# COMPITI SCRITTI
**A.** Riporta senza modifiche le righe delle registrazioni, partendo da quella che contiene "Image resolution: width=1920 pixels, height=1030" e fermandoti dopo quella che contiene "pictures is located at coordinates (92, 389).".
**B.** Prosegui l'articolo sugli ebrei libici e sull'accordo tra Italia e Libia a partire dal punto in cui si interrompe.

# ESTRATTO DEL TESTO
***
Libia: la rabbia degli ebrei cacciati, discriminati e mai risarciti

 
admin
4 settembre 2008
5 commenti

Libia: la rabbia degli ebrei cacciati, discriminati e mai risarciti

di Michael Sfaradi

Sale lo sdegno fra gli appartenenti alla comunità libica di religione ebraica dopo l’accordo fra il governo italiano e quello libico. Accordo che non prevede alcun risarcimento per chi, allora, si vide portar via tutto ciò che possedeva e si ritrovò sul lastrico. Dobbiamo ricordare che, insieme agli italiani che vivevano in Libia, tutti gli ebrei libici, dopo la confisca dei beni mobili ed immobili, furono cacciati dalle loro case ed espulsi dalla nazione all’indomani del colpo di Stato che portò il colonnello Gheddafi al potere. E’ doloroso chiedere il parere a chi, per il solo fatto di essere ebreo subì un crimine contro l’umanità e che dopo essere stato ridotto alla fame conobbe i campi di raccolta prima dell’espulsione.

Ma noi lo abbiamo fatto ed abbiamo constatato che oltre al dolore mai sopito per ciò che accadde, c’è la certezza di essere stati traditi ancora, questa volta dal governo italiano. Non traditi da un governo qualsiasi ma da quello che hanno votato (dopo tanti anni di residenza in Italia la quasi totalità degli ebrei libici ha assunto la cittadinanza italiana), dal leader che si era sempre dimostrato amico di Israele ed attento alle ragioni degli ebrei di tutto il mondo.

La frase ricorrente è: ma Berlusconi, che si mette d’accordo per 5 miliardi di dollari di risarcimento coloniale, non poteva mettere nelle trattative anche ciò che fu tolto a noi con la forza? Visto che il governo italiano si prende le sue colpe, perché non mettere, una volta tanto, un leader arabo davanti alle sue responsabilità e chiedere giustizia? Nessuno restituirà mai a queste persone l’esistenza che poteva essere e che, invece, non sarà mai, ma visto che Gheddafi è stato così bravo a chiedere i danni, arrivando anche al subdolo ricatto del dare il via libera ad un’immigrazione di massa di clandestini se le sue richieste non fossero state soddisfatte, dovrebbe anche essere in grado di capire che diritti e doveri corrono di pari passo. E’ stata una resa senza condizioni, questo è il commento degli ebrei libici nel momento in cui vedono svanire l’ultima speranza di avere giustizia. Conoscono bene la mentalità della loro terra d’origine e sanno meglio di ogni altro che questo accordo verrà proprio inteso come una vittoria, l’Italia si è arresa perché sente sulla sua testa la spada di Damocle del terrorismo finanziato dalla Libia.
***
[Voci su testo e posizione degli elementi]
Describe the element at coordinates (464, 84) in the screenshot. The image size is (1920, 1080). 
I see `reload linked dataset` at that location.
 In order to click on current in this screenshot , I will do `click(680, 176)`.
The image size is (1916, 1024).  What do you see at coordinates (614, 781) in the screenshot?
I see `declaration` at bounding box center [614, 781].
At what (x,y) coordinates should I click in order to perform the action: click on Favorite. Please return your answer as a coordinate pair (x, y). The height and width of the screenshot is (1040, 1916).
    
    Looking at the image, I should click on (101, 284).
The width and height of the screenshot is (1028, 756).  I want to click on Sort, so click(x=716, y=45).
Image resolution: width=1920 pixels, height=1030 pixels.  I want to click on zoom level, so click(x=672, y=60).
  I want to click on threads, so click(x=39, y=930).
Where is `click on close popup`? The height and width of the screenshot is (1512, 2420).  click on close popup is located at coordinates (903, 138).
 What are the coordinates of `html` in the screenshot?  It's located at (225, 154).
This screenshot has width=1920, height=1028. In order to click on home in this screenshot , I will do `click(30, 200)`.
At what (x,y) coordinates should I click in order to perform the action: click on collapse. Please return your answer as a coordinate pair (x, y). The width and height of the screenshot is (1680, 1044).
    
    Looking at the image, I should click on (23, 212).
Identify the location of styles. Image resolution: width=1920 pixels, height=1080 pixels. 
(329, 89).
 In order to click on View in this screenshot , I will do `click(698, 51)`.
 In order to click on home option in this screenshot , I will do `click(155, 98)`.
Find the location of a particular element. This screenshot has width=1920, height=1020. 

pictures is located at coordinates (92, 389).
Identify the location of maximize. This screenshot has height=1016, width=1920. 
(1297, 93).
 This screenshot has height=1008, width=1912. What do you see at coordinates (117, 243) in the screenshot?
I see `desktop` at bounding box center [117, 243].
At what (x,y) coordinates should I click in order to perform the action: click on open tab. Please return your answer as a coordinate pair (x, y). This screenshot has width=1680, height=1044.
***
# RISPOSTE PER COMPITO
**A.**
Image resolution: width=1920 pixels, height=1030 pixels.  I want to click on zoom level, so click(x=672, y=60).
  I want to click on threads, so click(x=39, y=930).
Where is `click on close popup`? The height and width of the screenshot is (1512, 2420).  click on close popup is located at coordinates (903, 138).
 What are the coordinates of `html` in the screenshot?  It's located at (225, 154).
This screenshot has width=1920, height=1028. In order to click on home in this screenshot , I will do `click(30, 200)`.
At what (x,y) coordinates should I click in order to perform the action: click on collapse. Please return your answer as a coordinate pair (x, y). The width and height of the screenshot is (1680, 1044).
    
    Looking at the image, I should click on (23, 212).
Identify the location of styles. Image resolution: width=1920 pixels, height=1080 pixels. 
(329, 89).
 In order to click on View in this screenshot , I will do `click(698, 51)`.
 In order to click on home option in this screenshot , I will do `click(155, 98)`.
Find the location of a particular element. This screenshot has width=1920, height=1020. 

pictures is located at coordinates (92, 389).

**B.**
Si è arresa perché continuerà il sequestro dei pescherecci in acque internazionali come continueranno gli sbarchi dei clandestini sulle coste italiane. Si è arresa perché quello che Silvio Berlusconi ha firmato sotto la tenda del Colonnello è una cambiale senza scadenza e perché prima di quanto crediamo il governo italiano si troverà a ridiscutere il prezzo e a rimettere mano al portafoglio.

Concludiamo quest’articolo con le ultime frasi della lettera aperta che Herbert Pagani scrisse a Gheddafi nel 1987: “Con l’amore inspiegabile, quasi perverso degli ebrei per le terre matrigne che li hanno adottati, avresti potuto fabbricare ali ai tuoi re, ai tuoi eroi, ai tuoi santi e martiri per mandarli a dire al mondo che il tuo Paese esiste. Avrebbero potuto cantarlo, il tuo deserto, con parole che avrebbero fatto cadere i petali di questa ‘rosa delle sabbie’ che hai al posto del cuore. Ma Allah, che è grande e vede lontano, ha voluto, per tua mano, farci partire, affinché io andassi a cantare i miei canti sotto altri cieli, e che la tua nazione potesse proseguire, come in passato, il suo esaltante compito: essere la pagina vuota del Grande Libro dell’Islam”.

(L’Opinione, 2 settembre 2008 )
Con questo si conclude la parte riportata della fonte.